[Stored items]
··········

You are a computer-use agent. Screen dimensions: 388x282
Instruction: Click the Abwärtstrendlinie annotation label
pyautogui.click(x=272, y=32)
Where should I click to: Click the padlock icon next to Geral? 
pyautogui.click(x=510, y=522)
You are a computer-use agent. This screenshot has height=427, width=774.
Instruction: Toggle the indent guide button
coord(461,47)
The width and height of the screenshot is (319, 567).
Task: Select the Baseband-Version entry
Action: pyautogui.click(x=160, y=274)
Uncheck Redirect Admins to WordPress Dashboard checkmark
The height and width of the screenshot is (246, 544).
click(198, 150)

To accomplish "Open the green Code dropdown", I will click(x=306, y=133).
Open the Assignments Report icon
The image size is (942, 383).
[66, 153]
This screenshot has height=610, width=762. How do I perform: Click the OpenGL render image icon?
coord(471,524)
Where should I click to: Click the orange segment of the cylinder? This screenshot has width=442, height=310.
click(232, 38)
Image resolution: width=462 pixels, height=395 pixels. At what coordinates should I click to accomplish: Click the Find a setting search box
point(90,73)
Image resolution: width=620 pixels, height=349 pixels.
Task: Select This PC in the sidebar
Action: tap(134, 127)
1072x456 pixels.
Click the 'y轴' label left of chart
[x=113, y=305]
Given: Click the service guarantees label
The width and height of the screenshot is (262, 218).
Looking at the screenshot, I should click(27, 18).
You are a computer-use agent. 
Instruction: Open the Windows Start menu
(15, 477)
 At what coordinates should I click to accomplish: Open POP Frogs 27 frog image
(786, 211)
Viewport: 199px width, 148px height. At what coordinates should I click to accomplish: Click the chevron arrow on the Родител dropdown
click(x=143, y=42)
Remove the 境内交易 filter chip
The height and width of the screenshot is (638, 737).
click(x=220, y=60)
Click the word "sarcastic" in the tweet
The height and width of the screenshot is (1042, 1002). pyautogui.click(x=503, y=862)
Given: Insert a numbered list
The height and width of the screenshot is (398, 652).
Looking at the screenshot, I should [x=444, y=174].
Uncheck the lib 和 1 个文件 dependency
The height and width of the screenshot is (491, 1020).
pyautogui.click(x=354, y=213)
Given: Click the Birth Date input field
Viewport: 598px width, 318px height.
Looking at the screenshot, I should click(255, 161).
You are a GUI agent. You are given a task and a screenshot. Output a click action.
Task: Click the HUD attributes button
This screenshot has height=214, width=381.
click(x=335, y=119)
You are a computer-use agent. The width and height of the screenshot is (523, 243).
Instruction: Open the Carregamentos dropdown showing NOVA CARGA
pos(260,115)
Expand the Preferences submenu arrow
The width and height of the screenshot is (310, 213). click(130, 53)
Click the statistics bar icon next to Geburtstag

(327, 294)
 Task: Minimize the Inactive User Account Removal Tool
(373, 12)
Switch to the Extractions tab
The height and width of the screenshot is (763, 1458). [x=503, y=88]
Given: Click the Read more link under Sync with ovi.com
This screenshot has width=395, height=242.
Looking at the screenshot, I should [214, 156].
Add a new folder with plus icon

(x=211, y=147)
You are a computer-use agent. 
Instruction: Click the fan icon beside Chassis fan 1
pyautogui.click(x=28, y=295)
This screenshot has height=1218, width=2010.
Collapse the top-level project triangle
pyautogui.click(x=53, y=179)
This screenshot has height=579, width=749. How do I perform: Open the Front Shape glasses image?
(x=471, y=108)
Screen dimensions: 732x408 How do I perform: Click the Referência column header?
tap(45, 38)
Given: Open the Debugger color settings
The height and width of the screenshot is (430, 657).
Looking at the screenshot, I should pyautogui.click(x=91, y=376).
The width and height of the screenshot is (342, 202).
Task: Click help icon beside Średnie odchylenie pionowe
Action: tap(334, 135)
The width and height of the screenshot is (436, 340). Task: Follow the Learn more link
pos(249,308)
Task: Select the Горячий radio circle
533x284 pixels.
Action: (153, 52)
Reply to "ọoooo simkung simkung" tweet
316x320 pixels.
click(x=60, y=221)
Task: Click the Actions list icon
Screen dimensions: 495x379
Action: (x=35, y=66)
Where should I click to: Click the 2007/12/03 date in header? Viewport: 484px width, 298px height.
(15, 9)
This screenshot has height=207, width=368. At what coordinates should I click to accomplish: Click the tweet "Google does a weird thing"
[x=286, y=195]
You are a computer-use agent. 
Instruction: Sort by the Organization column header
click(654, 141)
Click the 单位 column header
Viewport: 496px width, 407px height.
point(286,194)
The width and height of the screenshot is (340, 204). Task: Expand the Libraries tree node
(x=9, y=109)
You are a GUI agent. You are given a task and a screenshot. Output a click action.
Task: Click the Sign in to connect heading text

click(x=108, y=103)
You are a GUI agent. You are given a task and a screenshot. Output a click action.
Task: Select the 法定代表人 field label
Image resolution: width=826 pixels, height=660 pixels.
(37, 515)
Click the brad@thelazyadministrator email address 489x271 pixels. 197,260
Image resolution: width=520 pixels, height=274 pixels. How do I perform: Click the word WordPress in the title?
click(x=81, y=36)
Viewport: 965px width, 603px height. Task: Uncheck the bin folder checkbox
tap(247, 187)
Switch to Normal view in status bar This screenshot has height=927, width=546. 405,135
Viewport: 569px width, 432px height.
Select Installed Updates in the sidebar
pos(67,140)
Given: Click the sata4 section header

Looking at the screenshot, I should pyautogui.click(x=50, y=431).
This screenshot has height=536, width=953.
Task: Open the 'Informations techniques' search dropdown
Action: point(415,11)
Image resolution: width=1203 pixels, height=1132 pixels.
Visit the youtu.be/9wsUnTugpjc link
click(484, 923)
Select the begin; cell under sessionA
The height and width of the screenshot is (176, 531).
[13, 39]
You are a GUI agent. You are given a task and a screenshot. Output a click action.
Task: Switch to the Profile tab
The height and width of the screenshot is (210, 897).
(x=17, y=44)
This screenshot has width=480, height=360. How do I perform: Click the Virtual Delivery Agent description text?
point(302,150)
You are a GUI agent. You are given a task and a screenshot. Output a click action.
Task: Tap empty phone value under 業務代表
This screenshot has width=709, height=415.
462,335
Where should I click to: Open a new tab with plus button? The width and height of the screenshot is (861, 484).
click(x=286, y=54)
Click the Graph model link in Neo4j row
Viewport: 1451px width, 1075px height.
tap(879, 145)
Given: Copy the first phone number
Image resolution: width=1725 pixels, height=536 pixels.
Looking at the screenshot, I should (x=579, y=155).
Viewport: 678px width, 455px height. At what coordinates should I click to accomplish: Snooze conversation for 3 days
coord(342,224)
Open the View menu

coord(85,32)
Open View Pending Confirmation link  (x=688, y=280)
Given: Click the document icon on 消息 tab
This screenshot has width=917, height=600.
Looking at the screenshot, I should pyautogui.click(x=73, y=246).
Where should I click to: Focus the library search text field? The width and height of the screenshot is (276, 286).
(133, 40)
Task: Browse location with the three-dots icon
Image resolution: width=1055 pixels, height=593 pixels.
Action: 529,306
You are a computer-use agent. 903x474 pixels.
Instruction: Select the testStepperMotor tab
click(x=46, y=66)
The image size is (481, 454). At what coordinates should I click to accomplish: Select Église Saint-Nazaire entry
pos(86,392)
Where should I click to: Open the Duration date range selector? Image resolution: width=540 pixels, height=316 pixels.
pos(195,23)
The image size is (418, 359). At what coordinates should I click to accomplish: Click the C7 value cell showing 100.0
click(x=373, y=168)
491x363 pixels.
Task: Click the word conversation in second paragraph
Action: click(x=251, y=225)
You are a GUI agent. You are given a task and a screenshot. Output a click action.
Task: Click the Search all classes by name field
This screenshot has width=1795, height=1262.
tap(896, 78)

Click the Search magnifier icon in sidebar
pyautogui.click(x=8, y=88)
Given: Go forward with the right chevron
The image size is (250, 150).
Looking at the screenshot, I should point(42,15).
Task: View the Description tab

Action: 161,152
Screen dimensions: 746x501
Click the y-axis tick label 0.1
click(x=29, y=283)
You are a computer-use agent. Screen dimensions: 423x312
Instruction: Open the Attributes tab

··········

REQUIRED ACTION: Report the lines above that have the word "list" in them.

SOLUTION:
Given: Insert a numbered list
Task: Click the Actions list icon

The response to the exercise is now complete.